* TASK *
Write out every line from the listing below where the string "will" is found.
─── DATA TO PROCESS
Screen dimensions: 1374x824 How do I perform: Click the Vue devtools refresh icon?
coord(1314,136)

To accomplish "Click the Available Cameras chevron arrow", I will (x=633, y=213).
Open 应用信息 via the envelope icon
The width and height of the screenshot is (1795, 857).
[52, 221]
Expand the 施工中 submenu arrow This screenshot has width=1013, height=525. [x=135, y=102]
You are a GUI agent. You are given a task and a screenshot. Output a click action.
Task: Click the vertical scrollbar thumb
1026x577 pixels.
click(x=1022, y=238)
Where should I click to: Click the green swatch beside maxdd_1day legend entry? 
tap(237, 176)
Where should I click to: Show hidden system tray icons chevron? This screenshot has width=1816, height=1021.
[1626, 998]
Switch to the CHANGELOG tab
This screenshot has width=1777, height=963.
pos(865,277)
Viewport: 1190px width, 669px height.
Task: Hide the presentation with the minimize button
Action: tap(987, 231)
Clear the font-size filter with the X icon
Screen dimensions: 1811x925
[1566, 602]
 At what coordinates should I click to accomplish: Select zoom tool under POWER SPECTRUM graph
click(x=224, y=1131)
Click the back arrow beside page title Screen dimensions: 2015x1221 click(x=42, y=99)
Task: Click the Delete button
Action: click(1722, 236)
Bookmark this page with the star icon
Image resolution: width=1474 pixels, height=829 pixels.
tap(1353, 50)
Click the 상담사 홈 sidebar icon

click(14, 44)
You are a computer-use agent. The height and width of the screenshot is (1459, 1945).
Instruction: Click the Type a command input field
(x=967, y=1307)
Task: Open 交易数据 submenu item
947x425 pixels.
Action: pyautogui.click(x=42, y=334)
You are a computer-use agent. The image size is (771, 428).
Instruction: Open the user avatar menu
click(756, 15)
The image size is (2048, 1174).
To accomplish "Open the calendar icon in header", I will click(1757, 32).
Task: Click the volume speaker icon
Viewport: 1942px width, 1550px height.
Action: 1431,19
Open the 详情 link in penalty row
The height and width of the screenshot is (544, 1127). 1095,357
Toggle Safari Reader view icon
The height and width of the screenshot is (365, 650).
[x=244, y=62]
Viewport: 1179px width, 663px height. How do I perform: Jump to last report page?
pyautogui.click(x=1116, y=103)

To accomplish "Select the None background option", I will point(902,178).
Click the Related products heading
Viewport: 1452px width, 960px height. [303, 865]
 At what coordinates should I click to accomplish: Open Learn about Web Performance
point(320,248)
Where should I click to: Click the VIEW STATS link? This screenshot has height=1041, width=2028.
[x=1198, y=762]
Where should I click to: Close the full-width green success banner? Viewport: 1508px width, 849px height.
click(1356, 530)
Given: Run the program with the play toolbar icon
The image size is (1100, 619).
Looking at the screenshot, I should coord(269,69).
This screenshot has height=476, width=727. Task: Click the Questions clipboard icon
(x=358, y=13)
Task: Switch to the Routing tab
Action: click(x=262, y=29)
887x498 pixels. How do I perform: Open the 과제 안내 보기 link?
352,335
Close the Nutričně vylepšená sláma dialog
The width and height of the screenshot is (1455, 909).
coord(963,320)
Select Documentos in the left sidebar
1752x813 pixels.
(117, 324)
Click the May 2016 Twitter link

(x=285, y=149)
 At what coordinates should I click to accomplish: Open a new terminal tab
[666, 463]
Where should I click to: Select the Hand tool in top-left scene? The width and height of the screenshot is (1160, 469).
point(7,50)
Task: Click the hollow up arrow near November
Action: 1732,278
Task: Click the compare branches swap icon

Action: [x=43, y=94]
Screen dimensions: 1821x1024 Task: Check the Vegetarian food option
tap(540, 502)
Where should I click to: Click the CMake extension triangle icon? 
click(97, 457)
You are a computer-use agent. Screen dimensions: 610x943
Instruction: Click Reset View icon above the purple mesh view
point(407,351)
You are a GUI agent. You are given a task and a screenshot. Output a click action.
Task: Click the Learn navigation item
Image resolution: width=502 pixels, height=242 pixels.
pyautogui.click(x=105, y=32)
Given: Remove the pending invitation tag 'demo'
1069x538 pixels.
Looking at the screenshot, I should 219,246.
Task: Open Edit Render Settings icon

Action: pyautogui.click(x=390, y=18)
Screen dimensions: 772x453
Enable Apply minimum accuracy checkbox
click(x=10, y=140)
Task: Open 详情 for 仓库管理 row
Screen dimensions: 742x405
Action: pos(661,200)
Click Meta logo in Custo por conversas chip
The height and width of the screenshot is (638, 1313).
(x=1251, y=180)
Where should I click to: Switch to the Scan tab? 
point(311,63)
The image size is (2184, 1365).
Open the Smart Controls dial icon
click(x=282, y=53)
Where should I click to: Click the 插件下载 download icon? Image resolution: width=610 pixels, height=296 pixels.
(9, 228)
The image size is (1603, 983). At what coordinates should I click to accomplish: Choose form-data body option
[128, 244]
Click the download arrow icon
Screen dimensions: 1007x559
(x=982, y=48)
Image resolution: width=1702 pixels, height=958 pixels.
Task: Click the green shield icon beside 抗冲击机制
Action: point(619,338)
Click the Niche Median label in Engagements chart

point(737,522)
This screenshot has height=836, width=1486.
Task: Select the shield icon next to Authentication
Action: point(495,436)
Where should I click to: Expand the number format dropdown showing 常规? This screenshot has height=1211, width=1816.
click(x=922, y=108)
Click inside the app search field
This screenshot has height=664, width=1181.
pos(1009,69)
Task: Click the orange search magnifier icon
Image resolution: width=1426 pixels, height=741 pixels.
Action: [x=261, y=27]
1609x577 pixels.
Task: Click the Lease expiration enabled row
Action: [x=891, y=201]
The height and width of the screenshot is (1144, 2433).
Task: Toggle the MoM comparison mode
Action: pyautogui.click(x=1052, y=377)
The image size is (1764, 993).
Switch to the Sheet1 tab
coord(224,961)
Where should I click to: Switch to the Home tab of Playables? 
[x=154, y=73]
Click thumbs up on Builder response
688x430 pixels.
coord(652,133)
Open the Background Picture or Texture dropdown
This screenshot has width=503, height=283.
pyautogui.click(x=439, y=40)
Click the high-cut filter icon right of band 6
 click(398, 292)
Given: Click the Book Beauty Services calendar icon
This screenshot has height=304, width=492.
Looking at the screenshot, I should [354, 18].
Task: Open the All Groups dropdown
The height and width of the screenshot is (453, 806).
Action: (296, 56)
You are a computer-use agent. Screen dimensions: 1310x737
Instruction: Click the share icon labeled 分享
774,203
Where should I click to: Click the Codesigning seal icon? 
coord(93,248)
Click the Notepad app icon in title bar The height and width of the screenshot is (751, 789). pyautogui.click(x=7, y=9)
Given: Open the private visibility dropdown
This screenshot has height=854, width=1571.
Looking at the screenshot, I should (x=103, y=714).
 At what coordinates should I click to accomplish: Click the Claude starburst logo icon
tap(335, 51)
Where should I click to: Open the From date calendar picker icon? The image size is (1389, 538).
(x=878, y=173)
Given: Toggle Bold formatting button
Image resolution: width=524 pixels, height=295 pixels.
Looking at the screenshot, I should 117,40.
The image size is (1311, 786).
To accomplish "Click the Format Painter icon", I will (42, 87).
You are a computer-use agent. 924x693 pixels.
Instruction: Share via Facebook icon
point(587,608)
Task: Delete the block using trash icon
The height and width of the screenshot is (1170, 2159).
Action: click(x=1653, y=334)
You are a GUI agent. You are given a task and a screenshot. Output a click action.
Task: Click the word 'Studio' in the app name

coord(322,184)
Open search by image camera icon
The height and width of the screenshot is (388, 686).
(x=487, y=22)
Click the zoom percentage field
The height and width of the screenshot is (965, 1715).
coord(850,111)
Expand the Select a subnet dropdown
──────
* OUTPUT FOR THIS TASK *
To accomplish "Click the Available Cameras chevron arrow", I will (x=633, y=213).
To accomplish "Open the calendar icon in header", I will click(1757, 32).
To accomplish "Select the None background option", I will point(902,178).
To accomplish "Click the Format Painter icon", I will (42, 87).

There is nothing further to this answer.